Orden de trabajo A: Indica si cada afirmación concuerda con el relato sobre el retraso del vuelo a Badajoz, respondiendo sí o no y citando las palabras exactas que lo deciden: (i) el primer retraso anunciado es de media hora; (ii) la puerta de embarque es la K98; (iii) los paneles informativos son grandes y están cerca unos de otros.
Orden de trabajo B: En el relato sobre el retraso del vuelo a Badajoz, ¿de cuántos minutos es el retraso que muestra el panel visto a los quince minutos?
Orden de trabajo C: Prosigue el relato sobre el retraso del vuelo a Badajoz a partir de su última frase.

Texto de lectura:

Cuando un avión se empieza a retrasar, malo. Mi vuelo a Badajoz, según los minúsculos paneles informativos que hay cada medio kilómetro ─ ¿por qué no los hacen un poco más grandes, un poco más visibles, y un poco menos distantes uno de otro, que espacio tienen, caramba? ─ sufre un retraso de media hora, pero a los quince minutos, cuando vislumbro otro panel, el retraso es de 45 minutos, y así, subiendo hasta la indefinición, mientras me acerco a la puerta de embarque, la última de la última del faraónico aeropuerto ─ la K98, con resonancias montañeras: más allá, la nada─, en donde una enigmática empleada contiene con cara de palo las idas y venidas de los impacientes pasajeros. Empiezo a temer, no sé por qué, que no voy a llegar a esa presentación. Me acerco a la señorita.

Extracto de datos:
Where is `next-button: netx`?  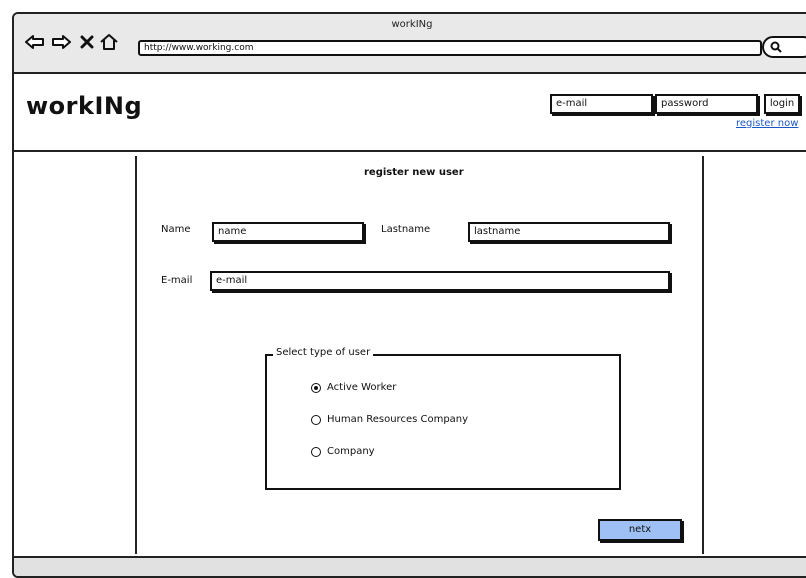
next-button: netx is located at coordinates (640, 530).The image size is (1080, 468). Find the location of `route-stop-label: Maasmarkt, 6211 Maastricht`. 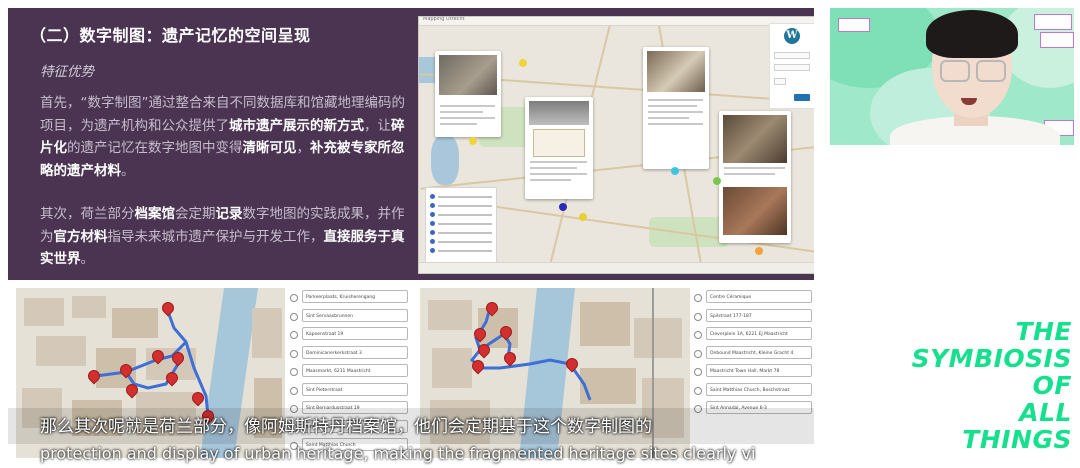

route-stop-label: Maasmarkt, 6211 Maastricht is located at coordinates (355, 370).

Espacio de respuesta A: (i) Sí: «sufre un retraso de media hora». (ii) Sí: «la K98». (iii) No: «los minúsculos paneles informativos que hay cada medio kilómetro».

Espacio de respuesta B: De 45 minutos.

Espacio de respuesta C:
─¿Tenemos para mucho tiempo?
─El avión está allí ─ y señala con el dedo un destartalado focker, con la puerta abierta y aspecto de haber sido abandonado a su suerte en el aeropuerto desde el final de la Segunda Guerra Mundial.
─Entonces, ¿saldremos pronto?
─Sí, no creo que tardemos porque somos muy pocos.
Ah, ¡maldición! Ahí estaba el quid de la cuestión, que éramos muy pocos, que el avión no se llenaba. Y empieza el teatro, o el sainete. En la pantalla, el atraso se dilata, al final ya no hay hora prevista sino un interrogante y el parpadeo de la palabra RETRASADO que parece una bomba que nos vaya a estallar a todos. Los pasajeros se acercan impacientes al mostrador. Ha pasado media hora desde la hora prevista para que ese pajarraco despegue. La empleada de Iberia ladea la cabeza, hace gestos de pesimismo, finalmente susurra.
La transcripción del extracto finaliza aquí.